- [Activity]: Please return only the lines from the one holding "This screenshot has width=1353, height=864." through the one holding "Viewport: 1347px width, 724px height.", exactly as they appear in the records below, both ends included.

- [Records from a data source]:
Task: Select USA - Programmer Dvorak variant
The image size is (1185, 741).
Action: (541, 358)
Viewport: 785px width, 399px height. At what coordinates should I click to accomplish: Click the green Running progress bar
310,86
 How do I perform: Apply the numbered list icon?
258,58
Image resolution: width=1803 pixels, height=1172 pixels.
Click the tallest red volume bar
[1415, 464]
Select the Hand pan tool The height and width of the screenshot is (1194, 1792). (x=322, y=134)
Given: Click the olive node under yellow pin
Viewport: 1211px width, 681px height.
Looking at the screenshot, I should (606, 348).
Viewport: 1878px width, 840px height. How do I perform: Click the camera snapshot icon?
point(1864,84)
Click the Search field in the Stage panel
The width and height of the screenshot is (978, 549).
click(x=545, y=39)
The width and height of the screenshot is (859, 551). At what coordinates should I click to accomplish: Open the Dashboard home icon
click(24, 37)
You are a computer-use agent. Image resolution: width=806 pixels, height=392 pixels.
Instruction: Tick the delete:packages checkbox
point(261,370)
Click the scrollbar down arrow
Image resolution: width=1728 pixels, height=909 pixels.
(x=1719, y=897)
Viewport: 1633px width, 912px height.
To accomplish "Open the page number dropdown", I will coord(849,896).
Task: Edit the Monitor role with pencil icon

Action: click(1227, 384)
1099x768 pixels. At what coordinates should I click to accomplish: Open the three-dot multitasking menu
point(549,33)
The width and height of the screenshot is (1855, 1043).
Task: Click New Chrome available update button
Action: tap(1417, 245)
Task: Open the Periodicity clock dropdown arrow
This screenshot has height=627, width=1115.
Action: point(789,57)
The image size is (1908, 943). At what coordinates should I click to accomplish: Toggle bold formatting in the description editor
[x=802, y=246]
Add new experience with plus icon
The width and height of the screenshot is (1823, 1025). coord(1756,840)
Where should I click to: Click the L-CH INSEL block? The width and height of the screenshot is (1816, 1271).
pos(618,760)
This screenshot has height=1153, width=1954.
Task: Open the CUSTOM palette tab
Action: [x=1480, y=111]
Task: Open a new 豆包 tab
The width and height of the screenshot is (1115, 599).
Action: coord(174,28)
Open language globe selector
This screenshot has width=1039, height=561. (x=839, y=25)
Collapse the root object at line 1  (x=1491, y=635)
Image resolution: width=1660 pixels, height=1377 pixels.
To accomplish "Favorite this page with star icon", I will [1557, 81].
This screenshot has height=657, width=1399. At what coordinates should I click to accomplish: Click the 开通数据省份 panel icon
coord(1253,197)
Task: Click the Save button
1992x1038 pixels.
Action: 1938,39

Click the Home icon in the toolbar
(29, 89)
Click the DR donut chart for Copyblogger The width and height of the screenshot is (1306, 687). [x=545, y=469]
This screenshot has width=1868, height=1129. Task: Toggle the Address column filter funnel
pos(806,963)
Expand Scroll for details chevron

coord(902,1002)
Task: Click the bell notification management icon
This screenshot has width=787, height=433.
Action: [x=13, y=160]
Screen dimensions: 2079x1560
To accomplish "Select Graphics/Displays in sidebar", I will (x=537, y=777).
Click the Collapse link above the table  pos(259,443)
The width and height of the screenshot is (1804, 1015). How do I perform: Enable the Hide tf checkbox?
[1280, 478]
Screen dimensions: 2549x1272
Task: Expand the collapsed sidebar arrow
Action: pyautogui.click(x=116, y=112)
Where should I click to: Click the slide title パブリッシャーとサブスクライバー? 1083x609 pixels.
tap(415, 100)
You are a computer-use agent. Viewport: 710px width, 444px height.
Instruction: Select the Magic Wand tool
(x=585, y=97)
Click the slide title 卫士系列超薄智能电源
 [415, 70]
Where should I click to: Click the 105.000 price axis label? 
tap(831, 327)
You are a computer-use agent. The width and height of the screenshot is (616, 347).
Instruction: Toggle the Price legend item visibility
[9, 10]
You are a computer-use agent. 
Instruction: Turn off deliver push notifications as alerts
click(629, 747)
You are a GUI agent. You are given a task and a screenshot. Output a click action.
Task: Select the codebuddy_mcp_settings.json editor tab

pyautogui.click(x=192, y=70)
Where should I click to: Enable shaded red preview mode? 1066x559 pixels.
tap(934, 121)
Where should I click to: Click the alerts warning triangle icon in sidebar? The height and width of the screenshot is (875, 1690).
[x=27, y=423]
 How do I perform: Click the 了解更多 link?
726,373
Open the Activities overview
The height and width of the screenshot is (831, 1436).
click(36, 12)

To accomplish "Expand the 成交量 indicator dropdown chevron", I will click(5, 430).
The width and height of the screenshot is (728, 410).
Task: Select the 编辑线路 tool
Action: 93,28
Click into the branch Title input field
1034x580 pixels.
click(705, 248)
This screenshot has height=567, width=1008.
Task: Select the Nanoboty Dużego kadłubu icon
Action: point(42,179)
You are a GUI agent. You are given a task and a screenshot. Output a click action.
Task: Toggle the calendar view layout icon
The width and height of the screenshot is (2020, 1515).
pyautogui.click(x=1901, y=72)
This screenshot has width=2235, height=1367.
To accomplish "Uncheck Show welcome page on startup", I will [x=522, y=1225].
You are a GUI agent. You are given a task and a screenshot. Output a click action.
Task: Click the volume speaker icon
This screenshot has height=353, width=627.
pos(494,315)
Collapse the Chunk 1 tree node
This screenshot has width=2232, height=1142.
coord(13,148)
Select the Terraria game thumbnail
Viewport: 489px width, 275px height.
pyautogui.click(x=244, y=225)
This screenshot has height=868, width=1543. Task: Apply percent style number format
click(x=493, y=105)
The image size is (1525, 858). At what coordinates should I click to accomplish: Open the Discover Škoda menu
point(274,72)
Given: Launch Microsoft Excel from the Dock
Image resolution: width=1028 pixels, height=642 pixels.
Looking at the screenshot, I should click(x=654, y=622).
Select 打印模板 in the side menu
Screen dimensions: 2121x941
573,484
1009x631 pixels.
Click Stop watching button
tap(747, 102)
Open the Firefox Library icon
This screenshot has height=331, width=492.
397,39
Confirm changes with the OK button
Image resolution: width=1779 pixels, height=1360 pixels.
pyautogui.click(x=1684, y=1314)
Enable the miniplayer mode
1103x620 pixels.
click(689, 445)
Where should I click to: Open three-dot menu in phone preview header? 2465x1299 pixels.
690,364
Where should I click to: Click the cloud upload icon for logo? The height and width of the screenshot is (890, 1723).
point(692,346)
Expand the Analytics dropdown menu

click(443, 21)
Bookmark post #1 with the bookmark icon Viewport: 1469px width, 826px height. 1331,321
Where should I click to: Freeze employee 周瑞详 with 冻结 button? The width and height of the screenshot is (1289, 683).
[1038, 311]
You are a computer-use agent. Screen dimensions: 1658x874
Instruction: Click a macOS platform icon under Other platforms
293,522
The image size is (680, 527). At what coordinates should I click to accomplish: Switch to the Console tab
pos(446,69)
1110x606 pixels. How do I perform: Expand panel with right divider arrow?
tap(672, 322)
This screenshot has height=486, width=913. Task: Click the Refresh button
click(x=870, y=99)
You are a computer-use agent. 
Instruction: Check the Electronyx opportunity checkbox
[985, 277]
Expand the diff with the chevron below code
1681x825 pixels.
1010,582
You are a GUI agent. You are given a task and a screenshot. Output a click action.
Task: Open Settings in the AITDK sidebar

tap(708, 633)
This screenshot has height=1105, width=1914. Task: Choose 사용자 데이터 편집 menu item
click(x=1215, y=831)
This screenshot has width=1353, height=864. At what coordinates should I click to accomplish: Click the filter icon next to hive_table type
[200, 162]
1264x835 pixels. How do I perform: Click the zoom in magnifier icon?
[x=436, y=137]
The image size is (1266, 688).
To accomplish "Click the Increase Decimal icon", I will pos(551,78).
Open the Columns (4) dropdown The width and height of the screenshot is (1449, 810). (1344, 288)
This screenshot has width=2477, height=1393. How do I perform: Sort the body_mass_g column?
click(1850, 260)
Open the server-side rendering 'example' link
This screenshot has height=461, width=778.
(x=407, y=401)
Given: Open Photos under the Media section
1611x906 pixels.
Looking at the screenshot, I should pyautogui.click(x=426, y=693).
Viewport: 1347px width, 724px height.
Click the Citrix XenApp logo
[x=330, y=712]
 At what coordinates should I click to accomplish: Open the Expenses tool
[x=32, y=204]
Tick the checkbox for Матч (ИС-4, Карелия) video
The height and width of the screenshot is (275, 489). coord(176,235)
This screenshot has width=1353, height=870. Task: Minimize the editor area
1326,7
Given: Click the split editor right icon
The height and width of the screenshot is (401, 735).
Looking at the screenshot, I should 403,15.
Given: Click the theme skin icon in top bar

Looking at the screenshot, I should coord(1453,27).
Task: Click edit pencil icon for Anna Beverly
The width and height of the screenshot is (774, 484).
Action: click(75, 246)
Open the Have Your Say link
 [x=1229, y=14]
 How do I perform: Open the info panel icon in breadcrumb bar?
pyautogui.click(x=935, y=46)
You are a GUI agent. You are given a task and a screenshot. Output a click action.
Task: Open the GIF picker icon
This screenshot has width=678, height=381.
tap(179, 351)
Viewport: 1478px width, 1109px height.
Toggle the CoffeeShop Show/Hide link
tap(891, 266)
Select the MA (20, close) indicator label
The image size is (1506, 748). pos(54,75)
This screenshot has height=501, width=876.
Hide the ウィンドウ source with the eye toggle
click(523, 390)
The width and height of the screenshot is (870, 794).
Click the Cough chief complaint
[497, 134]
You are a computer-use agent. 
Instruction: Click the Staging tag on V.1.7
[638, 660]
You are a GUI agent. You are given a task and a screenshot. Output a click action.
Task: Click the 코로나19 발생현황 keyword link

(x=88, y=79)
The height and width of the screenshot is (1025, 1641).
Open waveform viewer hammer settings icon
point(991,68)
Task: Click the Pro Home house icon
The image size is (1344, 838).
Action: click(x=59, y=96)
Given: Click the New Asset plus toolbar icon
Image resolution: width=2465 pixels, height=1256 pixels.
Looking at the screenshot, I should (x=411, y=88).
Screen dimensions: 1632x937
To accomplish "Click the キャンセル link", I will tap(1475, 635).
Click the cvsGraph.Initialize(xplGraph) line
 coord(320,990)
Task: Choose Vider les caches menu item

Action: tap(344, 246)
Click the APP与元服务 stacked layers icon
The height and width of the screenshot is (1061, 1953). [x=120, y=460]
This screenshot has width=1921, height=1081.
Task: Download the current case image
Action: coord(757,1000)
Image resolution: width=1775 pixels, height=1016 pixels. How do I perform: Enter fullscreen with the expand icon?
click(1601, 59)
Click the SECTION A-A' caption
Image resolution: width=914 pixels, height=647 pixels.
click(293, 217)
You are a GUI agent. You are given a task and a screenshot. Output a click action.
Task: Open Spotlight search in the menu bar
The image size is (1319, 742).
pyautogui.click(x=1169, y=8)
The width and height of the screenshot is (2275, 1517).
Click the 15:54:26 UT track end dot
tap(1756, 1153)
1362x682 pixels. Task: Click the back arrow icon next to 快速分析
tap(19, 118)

- [Solution]:
This screenshot has width=1353, height=864. At what coordinates should I click to accomplish: Click the filter icon next to hive_table type
[200, 162]
1264x835 pixels. How do I perform: Click the zoom in magnifier icon?
[x=436, y=137]
The image size is (1266, 688).
To accomplish "Click the Increase Decimal icon", I will pos(551,78).
Open the Columns (4) dropdown The width and height of the screenshot is (1449, 810). (1344, 288)
This screenshot has width=2477, height=1393. How do I perform: Sort the body_mass_g column?
click(1850, 260)
Open the server-side rendering 'example' link
This screenshot has height=461, width=778.
(x=407, y=401)
Given: Open Photos under the Media section
1611x906 pixels.
Looking at the screenshot, I should pyautogui.click(x=426, y=693).
Viewport: 1347px width, 724px height.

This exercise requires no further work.